Ali Bongo à la diaspora gabonaise : «ce n’est pas sur la place du Trocadéro qu’ils trouveront un emploi»

En marge de la cérémonie d’inauguration de l’usine de production d’huile de palme de Mouila dans la province de la Ngounié, Ali Bongo Ondimba n’a pas manqué dans un entretien avec la presse de lancer un petit colibet à l’endroit de la diaspora gabonaise en France.
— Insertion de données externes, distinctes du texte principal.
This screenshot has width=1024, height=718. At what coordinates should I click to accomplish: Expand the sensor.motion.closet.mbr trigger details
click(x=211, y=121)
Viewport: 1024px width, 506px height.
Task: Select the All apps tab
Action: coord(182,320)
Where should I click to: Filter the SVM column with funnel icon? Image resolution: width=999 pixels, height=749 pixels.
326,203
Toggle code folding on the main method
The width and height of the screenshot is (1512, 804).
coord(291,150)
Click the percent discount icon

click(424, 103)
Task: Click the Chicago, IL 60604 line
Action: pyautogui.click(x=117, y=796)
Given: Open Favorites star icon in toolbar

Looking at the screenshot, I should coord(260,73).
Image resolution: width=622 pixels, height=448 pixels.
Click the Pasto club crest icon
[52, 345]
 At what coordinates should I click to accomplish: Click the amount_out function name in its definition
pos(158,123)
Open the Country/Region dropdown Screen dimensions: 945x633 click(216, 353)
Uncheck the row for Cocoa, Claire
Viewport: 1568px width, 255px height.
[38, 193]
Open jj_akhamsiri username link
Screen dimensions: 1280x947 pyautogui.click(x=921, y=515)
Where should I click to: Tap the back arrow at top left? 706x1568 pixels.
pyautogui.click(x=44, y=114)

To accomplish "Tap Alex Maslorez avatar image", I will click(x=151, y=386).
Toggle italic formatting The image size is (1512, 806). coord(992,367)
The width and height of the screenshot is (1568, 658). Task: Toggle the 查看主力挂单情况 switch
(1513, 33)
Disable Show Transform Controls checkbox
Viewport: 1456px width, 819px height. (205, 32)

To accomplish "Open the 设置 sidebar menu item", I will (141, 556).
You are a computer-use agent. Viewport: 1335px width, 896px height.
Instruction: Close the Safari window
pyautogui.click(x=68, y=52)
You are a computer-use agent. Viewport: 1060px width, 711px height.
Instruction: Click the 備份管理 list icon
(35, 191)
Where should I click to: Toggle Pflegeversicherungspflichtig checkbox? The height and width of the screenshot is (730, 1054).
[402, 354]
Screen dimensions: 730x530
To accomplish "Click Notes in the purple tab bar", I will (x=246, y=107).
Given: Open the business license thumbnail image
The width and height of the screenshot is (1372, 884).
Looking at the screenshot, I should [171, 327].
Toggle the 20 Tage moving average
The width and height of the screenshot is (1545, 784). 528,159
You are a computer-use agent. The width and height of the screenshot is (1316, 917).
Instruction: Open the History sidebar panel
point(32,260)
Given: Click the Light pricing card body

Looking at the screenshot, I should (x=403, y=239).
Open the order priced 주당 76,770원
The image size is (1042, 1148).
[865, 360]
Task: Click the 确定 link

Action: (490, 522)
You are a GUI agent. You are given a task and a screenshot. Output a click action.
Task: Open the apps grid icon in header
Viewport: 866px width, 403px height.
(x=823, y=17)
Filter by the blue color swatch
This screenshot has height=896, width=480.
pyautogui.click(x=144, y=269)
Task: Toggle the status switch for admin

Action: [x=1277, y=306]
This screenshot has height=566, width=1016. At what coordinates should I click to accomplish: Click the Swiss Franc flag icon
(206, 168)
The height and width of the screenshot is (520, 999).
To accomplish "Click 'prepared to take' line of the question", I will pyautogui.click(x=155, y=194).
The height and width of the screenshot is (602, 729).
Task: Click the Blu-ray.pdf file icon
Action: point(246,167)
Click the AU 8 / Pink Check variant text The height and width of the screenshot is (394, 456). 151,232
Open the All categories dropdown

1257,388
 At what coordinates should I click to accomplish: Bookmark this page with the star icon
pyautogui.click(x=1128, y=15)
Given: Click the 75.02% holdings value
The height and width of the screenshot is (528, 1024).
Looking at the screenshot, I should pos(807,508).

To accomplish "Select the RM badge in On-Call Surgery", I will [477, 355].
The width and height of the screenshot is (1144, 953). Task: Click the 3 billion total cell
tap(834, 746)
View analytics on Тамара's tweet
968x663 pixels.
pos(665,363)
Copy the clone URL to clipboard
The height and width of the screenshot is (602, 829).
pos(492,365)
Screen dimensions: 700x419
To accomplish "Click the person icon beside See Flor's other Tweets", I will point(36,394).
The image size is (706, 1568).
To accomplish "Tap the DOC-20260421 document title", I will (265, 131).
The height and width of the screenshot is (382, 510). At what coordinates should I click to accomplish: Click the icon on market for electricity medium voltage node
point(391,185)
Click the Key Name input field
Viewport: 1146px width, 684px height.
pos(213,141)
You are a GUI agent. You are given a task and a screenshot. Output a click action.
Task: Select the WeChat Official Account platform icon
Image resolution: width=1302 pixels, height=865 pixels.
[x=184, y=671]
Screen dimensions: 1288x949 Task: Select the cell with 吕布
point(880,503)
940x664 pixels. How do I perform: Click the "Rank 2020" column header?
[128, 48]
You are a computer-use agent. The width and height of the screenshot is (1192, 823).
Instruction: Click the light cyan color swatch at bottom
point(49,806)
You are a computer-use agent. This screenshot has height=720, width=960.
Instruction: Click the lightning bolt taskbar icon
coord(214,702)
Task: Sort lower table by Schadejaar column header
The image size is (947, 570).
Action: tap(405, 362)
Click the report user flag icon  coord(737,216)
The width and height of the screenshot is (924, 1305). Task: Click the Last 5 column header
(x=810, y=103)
En effet, il invite ces derniers à revenir au Gabon, pour dit-il «chercher un emploi», nous rapporte le site Gabon Actu.

Depuis la fin des élections présidentielle du 27 août 2016, la diaspora gabonaise n’a pas cessé de manifester contre la réélection d’Ali Bongo à la tête de l’Etat, C’est donc par  centaines qu’ils  se retrouvent chaque week-end pour dénoncer ce qu’ils qualifie de «coup d’état électorale» perpétré par le pouvoir, dénonçant au passage les graves violations des droits de l’homme et l’emprisonnement arbitraire de plusieurs gabonais depuis le 31 août 2016.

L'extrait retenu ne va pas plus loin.